John’s gospel is the most poetic by far, and I love me some poetry.  I mean, really.  “In the beginning was the Word.  And the Word was with God.  And the Word was God” (1: 1).  If there were a convention for writers of figurative language (sign me up), the writer of this passage would be the keynote speaker.  The language is beautiful and figurative and insanely powerful.

The Tough Part

But for me, as much as the passage nourishes, it also agitates.  Parts claw at me like the untrimmed nails of a beloved pet.  I’m completely down with Jesus as “bread of life.”  I’m good when I read the part where Jesus says, “…whoever comes to me will never hunger,” but I chafe a bit when it says, “…and whoever believes in me will never thirst” (35).  I struggle further when we get to the line , “For this is the will of my Father, that everyone who sees the Son and believes in him may have eternal life, and I shall raise him [on] the last day” (40).
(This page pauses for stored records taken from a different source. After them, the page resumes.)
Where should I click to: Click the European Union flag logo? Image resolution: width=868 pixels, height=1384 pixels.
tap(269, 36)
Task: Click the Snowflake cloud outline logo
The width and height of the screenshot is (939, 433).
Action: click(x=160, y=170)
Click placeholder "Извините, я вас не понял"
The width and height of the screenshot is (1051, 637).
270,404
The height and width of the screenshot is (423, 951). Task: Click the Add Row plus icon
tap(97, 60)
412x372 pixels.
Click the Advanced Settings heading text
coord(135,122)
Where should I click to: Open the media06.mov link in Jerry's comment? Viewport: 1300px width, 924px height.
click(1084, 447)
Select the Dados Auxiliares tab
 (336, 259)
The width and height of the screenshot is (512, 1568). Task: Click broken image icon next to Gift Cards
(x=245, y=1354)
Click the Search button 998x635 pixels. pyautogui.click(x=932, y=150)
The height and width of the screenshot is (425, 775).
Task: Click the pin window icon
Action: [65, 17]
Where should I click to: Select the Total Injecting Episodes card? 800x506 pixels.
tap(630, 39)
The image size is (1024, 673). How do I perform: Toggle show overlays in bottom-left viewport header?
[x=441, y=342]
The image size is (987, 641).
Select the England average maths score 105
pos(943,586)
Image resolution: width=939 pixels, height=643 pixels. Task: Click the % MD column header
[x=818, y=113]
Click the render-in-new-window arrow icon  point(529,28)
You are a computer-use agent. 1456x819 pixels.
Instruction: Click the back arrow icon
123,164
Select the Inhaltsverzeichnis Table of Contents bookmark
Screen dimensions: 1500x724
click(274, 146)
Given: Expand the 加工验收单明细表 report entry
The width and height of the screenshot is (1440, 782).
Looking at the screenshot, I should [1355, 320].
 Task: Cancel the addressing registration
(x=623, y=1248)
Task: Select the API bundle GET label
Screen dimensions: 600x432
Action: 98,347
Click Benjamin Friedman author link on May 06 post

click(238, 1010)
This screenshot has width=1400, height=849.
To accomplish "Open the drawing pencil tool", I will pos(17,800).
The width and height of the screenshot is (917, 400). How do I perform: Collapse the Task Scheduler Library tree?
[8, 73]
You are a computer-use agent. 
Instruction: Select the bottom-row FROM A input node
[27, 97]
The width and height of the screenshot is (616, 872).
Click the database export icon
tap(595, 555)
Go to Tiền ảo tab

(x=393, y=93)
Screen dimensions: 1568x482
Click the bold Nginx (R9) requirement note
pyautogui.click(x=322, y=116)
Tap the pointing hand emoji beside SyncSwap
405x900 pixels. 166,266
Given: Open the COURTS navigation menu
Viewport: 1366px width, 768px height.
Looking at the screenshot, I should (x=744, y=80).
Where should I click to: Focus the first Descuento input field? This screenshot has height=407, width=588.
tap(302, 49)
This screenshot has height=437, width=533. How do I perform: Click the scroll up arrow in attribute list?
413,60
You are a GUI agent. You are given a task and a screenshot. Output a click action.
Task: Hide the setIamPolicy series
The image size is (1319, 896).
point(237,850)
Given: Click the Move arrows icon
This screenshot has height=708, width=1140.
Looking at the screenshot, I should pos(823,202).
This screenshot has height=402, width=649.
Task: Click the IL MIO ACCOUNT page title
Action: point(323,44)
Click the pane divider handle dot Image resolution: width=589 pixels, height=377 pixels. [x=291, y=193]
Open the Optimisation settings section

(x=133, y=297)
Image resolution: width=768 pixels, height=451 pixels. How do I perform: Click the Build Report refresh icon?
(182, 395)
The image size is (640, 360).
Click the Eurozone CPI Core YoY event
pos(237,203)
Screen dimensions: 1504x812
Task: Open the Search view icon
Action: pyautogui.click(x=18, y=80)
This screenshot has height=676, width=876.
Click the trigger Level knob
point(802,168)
For me, the issue here is a big one. What does it really mean to be a person who “believes in him?”

I think there are a couple different ways to answer this question.  Many Christians believe it’s necessary to confess that Jesus is the Son of God in order to make it to heaven one day.  If this viewpoint works for folks, then I say have at it.  But it doesn’t work for me.  If “salvation” is a function of belief statements about Jesus, then zillions of humans before his time end up SOL.  That seems a little too stingy for a God that I believe is infinite love and mercy itself. 

I answer the question of what it means to believe in Jesus a bit differently.  I think it’s less about intellectual assent to doctrinal statements and far more about what we do with Jesus’ teachings. Following their lead is the key to fulfillment, both in this life and the next.  The titles we give Jesus are all well and good if they are helpful for us.  But it’s the teachings of Jesus that provide the true nourishment.

The Beauty of Bread

Our life experiences are the very things that “knead” the doughy softness of our true selves. It’s these experience that make room for the magic. Following Jesus’ teachings about love, compassion, and forgiveness is the yeast that bubbles up inside of us. It ferments the hardened, unconnected parts of ourselves to create something unimaginably beautiful.  The process of life’s kneading creates the space we need for the teachings of Jesus to work their leavening magic.   We have a few words for that process outside of the bakery:  transformation, salvation, and redemption are a few that come to mind.

Jesus is the bread of life, the nourishment we desperately need.  But it’s not because some cognitive assent to doctrinal statements is necessary to get the parachute we need when death hits the eject button.  It’s because what Jesus taught us about being in right relationship with God, others, self, and creation is the path forward. It turns the tiny little eighth note that is our individual lives into an essential, precious, couldn’t-do-without piece of the symphony that is all of existence.  Cutting a woman in half? Escaping from handcuffs?  C’mon.  Amateur hour.